Unlike shrimp hemolymph cells, both of these two kinds of mixed viruses could infect the adult tissues of most of the injected shrimps with an infection efficiency of 70–80% and in tissue-specific and dose-dependent manners, and this was confirmed by semi-quantitative RT-PCR analysis. One possible reason for the significantly higher infection efficiencies of the above-mentioned two kinds of mixed viruses is the higher dividing capacity of live shrimp tissues in comparison with the in vitro cultured shrimp cells.
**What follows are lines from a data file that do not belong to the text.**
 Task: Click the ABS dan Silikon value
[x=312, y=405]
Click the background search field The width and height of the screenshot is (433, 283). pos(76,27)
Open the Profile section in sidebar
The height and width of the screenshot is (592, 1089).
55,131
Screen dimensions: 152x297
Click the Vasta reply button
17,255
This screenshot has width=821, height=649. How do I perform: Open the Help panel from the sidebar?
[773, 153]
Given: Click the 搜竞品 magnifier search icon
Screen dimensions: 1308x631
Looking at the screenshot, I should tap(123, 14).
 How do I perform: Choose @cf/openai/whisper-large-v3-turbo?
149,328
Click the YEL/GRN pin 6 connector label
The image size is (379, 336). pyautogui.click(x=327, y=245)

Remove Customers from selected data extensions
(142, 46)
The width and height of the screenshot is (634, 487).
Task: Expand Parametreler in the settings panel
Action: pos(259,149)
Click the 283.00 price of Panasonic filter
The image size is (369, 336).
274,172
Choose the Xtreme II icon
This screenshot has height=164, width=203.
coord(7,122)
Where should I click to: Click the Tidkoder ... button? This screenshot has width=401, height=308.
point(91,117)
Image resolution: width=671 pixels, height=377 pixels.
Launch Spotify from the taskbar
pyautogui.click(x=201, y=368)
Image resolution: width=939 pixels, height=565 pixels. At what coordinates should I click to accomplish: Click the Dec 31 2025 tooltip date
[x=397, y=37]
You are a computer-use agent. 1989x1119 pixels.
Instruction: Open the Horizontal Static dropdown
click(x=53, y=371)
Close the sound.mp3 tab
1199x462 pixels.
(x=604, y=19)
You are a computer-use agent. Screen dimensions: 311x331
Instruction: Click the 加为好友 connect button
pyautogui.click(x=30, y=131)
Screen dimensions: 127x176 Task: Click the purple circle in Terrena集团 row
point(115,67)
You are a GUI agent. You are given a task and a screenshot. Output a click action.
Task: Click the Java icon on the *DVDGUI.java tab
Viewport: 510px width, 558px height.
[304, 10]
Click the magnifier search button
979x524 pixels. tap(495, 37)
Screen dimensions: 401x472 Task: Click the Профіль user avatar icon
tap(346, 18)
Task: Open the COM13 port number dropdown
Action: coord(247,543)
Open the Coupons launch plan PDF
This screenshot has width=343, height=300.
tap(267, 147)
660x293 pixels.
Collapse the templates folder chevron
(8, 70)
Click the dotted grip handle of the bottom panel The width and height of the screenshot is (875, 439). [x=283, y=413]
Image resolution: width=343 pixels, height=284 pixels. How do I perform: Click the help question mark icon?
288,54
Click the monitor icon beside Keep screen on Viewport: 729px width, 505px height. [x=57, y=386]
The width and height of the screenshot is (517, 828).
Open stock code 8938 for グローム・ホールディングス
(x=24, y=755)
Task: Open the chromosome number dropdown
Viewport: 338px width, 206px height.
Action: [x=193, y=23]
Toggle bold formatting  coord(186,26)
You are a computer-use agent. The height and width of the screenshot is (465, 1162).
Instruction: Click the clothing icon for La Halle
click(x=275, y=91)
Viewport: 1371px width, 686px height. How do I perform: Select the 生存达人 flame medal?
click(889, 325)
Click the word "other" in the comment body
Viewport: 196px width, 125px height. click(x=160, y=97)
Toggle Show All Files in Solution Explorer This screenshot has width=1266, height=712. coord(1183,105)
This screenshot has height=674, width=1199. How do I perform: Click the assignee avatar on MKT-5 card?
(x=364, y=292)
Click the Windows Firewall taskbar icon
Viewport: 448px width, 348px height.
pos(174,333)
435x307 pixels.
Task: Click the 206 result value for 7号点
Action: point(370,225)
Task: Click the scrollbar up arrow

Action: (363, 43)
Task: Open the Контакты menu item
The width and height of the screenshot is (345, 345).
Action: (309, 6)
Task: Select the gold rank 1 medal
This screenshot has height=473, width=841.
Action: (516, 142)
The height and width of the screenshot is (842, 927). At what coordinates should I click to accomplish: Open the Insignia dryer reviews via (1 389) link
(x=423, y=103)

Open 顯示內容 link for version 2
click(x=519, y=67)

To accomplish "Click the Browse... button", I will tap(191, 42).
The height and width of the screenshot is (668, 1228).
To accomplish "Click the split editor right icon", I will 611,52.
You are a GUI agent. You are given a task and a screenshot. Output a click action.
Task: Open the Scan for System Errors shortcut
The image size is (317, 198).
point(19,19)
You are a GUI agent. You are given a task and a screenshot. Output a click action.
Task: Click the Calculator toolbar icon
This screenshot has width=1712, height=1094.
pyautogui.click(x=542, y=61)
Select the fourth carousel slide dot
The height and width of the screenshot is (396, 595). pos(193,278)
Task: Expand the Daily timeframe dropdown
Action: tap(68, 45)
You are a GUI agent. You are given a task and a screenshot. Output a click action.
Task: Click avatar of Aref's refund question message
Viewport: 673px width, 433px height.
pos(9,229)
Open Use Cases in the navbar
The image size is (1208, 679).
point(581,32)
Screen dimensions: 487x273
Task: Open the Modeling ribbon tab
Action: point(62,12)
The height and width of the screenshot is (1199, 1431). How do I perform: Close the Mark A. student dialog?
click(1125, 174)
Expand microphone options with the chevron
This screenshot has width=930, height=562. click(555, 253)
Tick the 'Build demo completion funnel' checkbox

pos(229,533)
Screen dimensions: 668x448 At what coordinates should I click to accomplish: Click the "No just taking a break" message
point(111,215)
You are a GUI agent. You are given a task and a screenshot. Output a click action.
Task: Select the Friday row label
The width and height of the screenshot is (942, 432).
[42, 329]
Of note, unlike the mixed viruses of pUC19-IHHNV-PH-GUS and Bacmid, strong blue signals could be detected not only in the hearts and gills but also in the Oka organs and intestines of the shrimps infected by the mixed viruses of pUC19-IHHNV-PH-GUS and Bacmid-VP28, suggesting the much higher infection and GUS expression capability of the mixed viruses when Bacmid-VP28 was included, confirming that Bacmid-VP28 had much higher infectivity in shrimp tissues than Bacmid did.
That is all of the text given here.